着水したとき鳴ったのは、めきっと鈍い硬質音だ。青い海に亀裂が走った。
さもあろう海はすべて陶器だったから。目の覚めるようなブルー、波まで再現されているけれど、全部が陶器の質感だった。
硬い波頭を、陽太は当たり前のように蹴って走る。
「海を走れる時点で、夢レベルはかなり高めだわー!」
ブリキ近衛兵たちにとっても、こんなものは当たり前の光景らしい。とくに困難を感じることもなく、例によってがしゃん、がしゃん、と追ってくる。兵士の荒っぽい足は水面を砕き、陶器の水飛沫を散らす。
ここで唐突に陽太は気付いた。
おっと、ひらけた海だと、身を隠す場所がないね。
陽太は飛ぶように走るも兵士だって高速だ。それに数が多い。遠からず包囲されるかもしれない。
だがそのとき手の中の髪飾りが、ほのかに熱を帯びた。
「……こっちだねぃ」
理由はない。だが、夢には理由はいらないだろう。
直感した方向に向けて陽太は進路を変え、大きく跳んだ。
空中で世界が、くるっとねじれた。
転移した先は荒野だった。ひび割れた大地、赤茶けた釉薬が乾ききり、真っ赤な夕日が西に沈もうとしている。風が吹くたび、砂の代わりに細かな陶片が転がった。
けれどもいちいち驚くまい。
「おお、今度は西部劇って感じっ」
むしろ嬉しい。なぜって今度はアクロバティックな地形だからだ。陶器製の峡谷に陶器製のサボテン、岩場なんかもごろごろあって、身を隠す場所には困らない。陽太はたくみに追手をまくと、寂れた宿場町の入口に、置き去りにされた幌馬車を見つけた。この世界では珍しく陶器製じゃない。
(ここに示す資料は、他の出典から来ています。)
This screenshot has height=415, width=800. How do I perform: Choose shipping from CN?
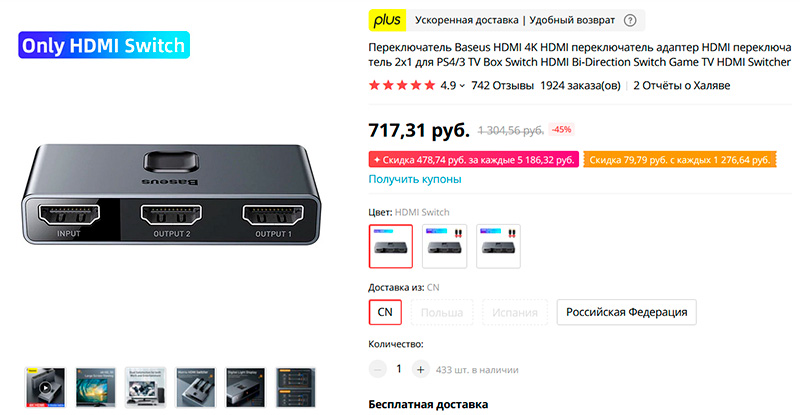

飛び乗る。二頭だての栗色の馬は、いずれもやはり生身だった。陽太を見上げて「誰?」というような視線をくれる。
「ワケあって追われてるんですよぅ。全力で振り切ってほしいんですわー」
ムチをくれるまでもなかった。任せとけと言わんばかりに、二頭の馬は鼻息荒く陶器の土を蹴立てた。
たちまち景色がぐうんと流れる。馬は矢よりも速く駆け出していた!
思っていたより速い。というか、想定していた速度を軽く三段階くらい超えている。陽太は幌の縁に足を引っかけ、半分ぶら下がるようにして手綱に飛びついた。懸命に握っているのは馬を操るためではなく、馬車から振り落とされないためだ。
荒野の道は舗装路ではない。がらがらどったん派手に揺れるが、アトラクションのひとつと思えばそれも楽しい。考えようによっては、入場料ゼロの西部劇ライドといえようか。
「わっ」
陽太は首をすくめた。頭の上を弾丸がかすめたから。どうやらブリキ軍団には狙撃兵が追加されたらしい。サービス過剰だ。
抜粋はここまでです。